I wonder whether we shouldn't exchange (a) and (b), because
it seems that the current (b) is the method of choice.
[(a) is %HH encoding with its difficulties, (b) is RFC 2047
> (b) Use the encoding method for message headers described
> in RFC 2047, using either a charset value of "US-ASCII",
> or, if the URL contains octets outside of the 7-bit range,
> "UNKNOWN-8BIT" [RFC 1428], or "UTF8", as appropriate.
First, please note that it is "UTF-8". Many thanks to Larry for
bringing in UTF8 for URLs here. I wish would already have all URLs
(with such octets) in UTF-8, and could just write it that way.
But UTF-8 URLs are not supposed to work by just labeling them as
UTF-8. If an HTML document, encoded say in koi-8, contains 8-bit
octets in an URL, then these octets are octets that have to be
interpreted in koi-8, and not in UTF-8. HTML transports characters,
and these may undergo transcoding, e.g. in proxies or by cut-and-paste.

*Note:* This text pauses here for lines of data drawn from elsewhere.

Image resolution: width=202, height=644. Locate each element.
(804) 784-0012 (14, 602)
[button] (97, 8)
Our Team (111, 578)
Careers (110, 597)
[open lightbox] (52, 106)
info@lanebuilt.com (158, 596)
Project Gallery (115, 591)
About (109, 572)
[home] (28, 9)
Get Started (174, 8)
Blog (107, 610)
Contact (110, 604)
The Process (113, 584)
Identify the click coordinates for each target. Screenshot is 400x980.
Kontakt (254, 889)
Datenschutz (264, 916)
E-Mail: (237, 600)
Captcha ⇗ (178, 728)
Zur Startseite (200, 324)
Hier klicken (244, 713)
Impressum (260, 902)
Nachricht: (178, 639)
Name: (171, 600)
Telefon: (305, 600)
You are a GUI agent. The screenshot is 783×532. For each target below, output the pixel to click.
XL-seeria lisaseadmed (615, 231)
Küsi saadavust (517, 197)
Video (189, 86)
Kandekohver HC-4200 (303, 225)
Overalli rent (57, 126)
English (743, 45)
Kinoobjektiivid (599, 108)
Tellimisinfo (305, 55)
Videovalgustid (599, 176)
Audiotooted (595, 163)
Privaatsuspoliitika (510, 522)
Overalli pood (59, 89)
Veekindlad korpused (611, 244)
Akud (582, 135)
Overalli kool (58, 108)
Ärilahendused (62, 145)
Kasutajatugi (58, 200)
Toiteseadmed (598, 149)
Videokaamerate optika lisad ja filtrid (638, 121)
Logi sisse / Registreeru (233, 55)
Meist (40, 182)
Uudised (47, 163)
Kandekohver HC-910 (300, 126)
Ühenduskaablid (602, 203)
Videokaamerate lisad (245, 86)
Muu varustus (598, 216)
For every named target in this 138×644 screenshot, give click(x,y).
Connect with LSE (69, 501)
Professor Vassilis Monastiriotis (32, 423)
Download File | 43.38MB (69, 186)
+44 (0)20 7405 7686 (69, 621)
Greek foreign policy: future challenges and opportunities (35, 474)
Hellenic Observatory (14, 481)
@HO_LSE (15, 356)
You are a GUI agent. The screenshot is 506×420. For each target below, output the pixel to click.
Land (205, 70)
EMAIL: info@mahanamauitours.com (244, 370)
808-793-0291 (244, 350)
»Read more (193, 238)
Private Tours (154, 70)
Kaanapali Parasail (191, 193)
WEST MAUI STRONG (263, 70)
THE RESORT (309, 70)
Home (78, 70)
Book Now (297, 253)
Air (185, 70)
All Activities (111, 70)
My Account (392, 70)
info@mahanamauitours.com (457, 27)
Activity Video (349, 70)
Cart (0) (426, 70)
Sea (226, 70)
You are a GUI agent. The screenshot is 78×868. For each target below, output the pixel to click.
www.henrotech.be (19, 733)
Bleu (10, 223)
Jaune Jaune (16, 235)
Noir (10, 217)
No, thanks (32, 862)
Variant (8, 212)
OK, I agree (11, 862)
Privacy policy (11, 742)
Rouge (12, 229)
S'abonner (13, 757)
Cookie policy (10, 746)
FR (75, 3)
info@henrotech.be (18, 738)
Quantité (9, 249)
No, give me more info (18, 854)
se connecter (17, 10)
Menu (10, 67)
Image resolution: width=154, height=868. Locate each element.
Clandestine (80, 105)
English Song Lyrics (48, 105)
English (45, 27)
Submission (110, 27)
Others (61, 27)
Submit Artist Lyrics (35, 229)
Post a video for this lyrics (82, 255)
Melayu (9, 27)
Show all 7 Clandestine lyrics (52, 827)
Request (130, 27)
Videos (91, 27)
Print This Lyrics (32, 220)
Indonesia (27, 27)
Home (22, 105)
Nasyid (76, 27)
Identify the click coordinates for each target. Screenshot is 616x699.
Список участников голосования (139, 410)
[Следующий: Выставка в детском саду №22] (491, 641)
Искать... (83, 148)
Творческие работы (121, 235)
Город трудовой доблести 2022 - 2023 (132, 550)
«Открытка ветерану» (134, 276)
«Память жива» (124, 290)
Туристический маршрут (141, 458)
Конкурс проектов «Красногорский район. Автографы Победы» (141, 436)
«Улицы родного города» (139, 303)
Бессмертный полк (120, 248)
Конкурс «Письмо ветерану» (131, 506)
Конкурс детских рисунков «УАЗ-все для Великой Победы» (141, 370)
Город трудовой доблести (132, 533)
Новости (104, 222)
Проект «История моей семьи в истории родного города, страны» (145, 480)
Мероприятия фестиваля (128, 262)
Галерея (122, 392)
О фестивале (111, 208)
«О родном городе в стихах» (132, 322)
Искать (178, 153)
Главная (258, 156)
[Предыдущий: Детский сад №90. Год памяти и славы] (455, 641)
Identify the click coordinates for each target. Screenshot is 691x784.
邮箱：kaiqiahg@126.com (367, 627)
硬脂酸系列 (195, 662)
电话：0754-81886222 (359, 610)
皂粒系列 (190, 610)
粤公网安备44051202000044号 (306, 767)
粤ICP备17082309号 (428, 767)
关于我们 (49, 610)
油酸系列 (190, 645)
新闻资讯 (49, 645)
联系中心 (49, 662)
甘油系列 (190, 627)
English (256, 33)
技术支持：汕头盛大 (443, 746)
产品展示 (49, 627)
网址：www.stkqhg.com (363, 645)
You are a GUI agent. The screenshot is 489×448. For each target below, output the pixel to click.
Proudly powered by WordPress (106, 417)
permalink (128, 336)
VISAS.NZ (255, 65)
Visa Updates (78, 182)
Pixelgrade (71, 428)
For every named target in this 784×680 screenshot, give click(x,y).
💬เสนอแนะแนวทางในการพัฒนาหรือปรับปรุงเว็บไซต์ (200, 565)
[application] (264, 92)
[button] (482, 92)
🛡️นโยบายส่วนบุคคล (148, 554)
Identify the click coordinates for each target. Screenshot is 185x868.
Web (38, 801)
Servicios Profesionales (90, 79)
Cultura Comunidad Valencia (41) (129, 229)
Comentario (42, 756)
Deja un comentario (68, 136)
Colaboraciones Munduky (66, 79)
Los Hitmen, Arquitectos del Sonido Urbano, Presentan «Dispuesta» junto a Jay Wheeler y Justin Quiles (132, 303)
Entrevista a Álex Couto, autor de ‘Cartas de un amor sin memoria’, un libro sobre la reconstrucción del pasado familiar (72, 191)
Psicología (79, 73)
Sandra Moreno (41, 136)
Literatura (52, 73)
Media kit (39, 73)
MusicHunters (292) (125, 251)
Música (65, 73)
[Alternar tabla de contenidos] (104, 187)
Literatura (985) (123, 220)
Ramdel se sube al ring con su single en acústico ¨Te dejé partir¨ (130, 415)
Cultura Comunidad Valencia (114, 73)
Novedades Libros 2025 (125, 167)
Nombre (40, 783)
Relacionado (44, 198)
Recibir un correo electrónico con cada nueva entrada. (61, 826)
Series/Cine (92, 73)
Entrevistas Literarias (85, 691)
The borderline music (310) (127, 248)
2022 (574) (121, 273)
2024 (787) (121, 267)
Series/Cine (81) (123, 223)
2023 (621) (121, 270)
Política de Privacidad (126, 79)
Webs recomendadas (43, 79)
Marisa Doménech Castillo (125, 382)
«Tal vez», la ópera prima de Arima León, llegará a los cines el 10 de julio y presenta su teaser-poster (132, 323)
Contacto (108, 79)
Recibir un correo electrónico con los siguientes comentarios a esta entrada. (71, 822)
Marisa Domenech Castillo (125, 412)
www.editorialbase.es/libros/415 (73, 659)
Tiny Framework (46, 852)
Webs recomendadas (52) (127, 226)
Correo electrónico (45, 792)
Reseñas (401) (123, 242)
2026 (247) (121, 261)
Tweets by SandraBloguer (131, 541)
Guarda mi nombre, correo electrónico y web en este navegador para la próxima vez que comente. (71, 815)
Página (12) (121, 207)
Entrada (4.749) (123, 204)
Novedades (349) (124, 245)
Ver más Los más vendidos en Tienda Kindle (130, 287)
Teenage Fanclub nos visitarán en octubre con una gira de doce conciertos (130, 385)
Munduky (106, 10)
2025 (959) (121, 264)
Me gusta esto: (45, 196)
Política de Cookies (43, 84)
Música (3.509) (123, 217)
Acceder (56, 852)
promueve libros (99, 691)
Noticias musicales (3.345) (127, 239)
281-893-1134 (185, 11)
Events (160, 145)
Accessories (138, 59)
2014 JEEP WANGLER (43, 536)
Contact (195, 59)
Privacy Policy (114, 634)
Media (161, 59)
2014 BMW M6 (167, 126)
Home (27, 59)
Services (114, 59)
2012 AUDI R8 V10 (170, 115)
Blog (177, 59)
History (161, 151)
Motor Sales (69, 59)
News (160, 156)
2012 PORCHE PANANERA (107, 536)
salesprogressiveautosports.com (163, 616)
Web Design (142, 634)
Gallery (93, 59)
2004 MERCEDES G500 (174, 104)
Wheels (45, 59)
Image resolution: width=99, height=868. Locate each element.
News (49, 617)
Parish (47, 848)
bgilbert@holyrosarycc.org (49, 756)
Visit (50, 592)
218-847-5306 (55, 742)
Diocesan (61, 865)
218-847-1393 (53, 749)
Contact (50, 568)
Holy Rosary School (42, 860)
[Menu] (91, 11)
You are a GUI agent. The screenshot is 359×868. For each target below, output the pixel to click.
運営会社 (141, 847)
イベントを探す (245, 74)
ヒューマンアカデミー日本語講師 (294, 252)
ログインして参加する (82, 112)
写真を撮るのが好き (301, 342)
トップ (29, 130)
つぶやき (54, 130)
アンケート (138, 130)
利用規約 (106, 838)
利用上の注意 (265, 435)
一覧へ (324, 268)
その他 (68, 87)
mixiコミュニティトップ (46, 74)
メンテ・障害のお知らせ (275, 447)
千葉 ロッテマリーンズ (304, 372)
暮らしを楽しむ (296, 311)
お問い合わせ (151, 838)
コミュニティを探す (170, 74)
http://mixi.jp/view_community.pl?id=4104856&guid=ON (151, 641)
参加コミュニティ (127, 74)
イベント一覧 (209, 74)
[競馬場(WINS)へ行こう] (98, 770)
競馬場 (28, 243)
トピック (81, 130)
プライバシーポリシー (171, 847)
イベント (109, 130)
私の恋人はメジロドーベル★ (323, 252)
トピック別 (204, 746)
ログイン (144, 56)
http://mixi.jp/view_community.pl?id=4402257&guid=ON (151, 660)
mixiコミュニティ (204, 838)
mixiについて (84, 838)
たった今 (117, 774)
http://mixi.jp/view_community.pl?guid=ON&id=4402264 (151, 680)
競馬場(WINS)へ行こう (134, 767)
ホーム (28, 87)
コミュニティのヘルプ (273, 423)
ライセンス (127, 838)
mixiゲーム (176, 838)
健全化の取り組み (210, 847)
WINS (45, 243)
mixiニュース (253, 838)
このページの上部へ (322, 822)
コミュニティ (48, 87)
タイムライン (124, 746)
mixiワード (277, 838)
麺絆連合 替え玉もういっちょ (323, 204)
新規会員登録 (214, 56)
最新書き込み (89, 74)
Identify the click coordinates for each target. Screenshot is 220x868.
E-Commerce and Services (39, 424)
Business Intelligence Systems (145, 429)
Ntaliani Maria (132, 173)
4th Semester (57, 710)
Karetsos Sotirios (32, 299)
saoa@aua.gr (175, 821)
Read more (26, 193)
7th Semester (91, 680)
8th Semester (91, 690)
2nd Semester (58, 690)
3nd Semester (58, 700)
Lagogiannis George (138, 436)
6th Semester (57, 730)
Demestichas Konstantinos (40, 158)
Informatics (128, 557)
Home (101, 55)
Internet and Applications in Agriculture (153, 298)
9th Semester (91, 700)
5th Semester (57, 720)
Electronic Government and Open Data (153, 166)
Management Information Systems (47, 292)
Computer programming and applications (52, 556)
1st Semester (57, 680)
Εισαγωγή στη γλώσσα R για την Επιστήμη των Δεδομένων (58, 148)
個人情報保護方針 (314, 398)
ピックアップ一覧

So an URL extracted from an HTML document labeled as KOI-8 should be
by itself be labeled as KOI-8. Labeling as UTF-8 is only appropriate
if the URL is indeed transcoded to UTF-8 (but then comparison between
the URL inside the KOI-8 document and the URL encoded with UTF-8 will
be quite difficult). So here the earlier text by Jacob should be used.